Em 2010 a direção decidiu apostar em Jorge Fossati, para tentar o bicampeonato da América. O treinador não empolgava e mesmo levando a equipe até a semifinal da Libertadores, acabou sendo dispensado. De fato, a campanha no Brasileirão foi o ponto mais crítico.

Para o seu lugar trouxeram Celso Roth, que tinha fama de conseguir bons resultados nos primeiros meses de clube. E foi isso que aconteceu. O segundo jogo das quartas de final aconteceu em meados de maio, sendo que a semifinal foi realizada apenas no fim de julho. Foram mais de dois meses entre os jogos.

Esse é um dos maiores títulos do Internacional, que o colocou também como um dos principais do continente naquele período. Nas quartas de final, ainda com Fossati, a equipe eliminou o Estudiantes, da Argentina, atual campeão do torneio. Na semifinal, o tricampeão São Paulo foi o adversário derrotado.

O elenco era forte, montado para ser campeão: D’alessandro, Guiñazu e Kléber eram experientes e tinham o que era necessário para a conquista. Com os gols marcados por Giuliano e as classificações no gol qualificado contra Banfield, Estudiantes e São Paulo, o Internacional foi bi da América.

Na final os mexicanos do Chivas Guadalajara, mesmo rival da semifinal da Sul-Americana dois anos antes. O primeiro jogo foi no México e o Inter venceu de virada, por 2 a 1. No jogo do Beira-Rio, mais uma vez o time gaúcho saiu atrás, mas virou a partida com gols de Rafael Sobis, Leandro Damião e Giuliano, no fim o 3 a 2 coroou o bicampeonato.

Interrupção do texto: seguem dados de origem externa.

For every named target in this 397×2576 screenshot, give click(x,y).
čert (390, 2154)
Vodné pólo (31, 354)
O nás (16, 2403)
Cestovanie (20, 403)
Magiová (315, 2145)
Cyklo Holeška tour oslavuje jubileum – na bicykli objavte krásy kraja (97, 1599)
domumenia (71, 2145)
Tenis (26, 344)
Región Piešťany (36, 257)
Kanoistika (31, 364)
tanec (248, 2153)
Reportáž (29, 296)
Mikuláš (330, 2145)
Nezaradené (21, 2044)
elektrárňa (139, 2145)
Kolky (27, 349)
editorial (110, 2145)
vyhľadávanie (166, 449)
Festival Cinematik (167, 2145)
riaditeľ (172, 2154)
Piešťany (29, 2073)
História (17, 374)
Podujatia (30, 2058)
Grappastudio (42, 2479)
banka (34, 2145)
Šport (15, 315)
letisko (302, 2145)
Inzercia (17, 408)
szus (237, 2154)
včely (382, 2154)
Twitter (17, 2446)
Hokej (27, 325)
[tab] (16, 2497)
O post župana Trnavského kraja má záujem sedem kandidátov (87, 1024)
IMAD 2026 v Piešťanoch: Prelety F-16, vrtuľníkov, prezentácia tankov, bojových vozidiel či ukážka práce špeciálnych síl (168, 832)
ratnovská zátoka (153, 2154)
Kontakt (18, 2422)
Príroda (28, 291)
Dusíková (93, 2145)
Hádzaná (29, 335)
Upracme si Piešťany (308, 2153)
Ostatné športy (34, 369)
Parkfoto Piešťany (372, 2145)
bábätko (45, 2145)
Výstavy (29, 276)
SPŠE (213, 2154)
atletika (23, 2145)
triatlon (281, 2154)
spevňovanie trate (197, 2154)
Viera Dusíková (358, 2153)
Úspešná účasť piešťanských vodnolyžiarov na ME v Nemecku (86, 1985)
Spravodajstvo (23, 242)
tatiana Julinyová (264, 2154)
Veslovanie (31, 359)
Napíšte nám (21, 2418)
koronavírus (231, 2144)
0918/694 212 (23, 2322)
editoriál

Um time remodelado ao longo da competição

A direção Colorada aproveitou a pausa para a Copa do Mundo da África do Sul e reformulou o elenco. Saiu o técnico Jorge Fossati e chegou Celso Roth. Dentro de campo, vieram Renan, Tinga e Rafael Sobis, os dois primeiros viraram titulares e o terceiro fez gol na final.

Goleiros: Renan, Pato Abbondanzieri, Lauro e Muriel;

Laterais: Nei, Kléber, Bruno Silva

Zagueiros: Bolívar, Índio, Sorondo, Fabiano Eller, Danilo Silva e Juan Jesus;

Volantes: Sandro, Guiñazu, Wilson Matias, Tinga e Glaydson;

Meias: D’Alessandro, Giuliano, Edu e Andrezinho;

Atacantes: Alecsandro, Kléber Pereira, Taison, Rafael Sobis, Walter, Everton Costa e Leandro Damião.

Principal jogador: D’Alessandro.

Local da conquista: Estádio Beira-Rio, no Brasil.

Outros títulos do Internacional

Além dos títulos mais importantes, o Internacional coleciona outros troféus em sua galeria. A equipe já disputou competições na Europa e na Ásia e saiu vitoriosa. Relembre algumas destas conquistas:

Troféu Joan Gamper de 1982: nos dias 24 e 25 de agosto de 1982 o Internacional disputou o tradicional Troféu Joan Gamper, organizado pelo Barcelona. Na semifinal, o Colorado ganhou nos pênaltis do time casa, com mais de 100 mil pessoas no Camp Nou e Maradona em campo.

Na final, uma vitória por 3 a 1 contra o Manchester City deu a taça ao Inter. Até hoje o Internacional é o único time fora do continente europeu a vencer essa competição.

Copa Dubai: em 2008 o Internacional foi convidado para disputar a Copa Dubai e faturou 1 milhão de dólares. Na semifinal o Colorado fez 1 a 0 no Stuttgart, com gol de Alex, a equipe era a atual campeã da Bundesliga, o Campeonato Alemão. Na decisão, Fernandão fez 1 a 0 e a Internazionale empatou, mas Nilmar, de bicicleta, deu o título aos gaúchos.

Copa Suruga: por ser campeão da Copa Sul-Americana de 2008, no ano seguinte o Inter jogou a Copa Suruga, no Japão. A final no Estádio Big Eye, em Oita, foi vencida por 2 a 1, com gols de Alecsandro e Andrezinho. Esse é um título oficial, em um torneio organizado pela Conmebol e pela Federação Japonesa.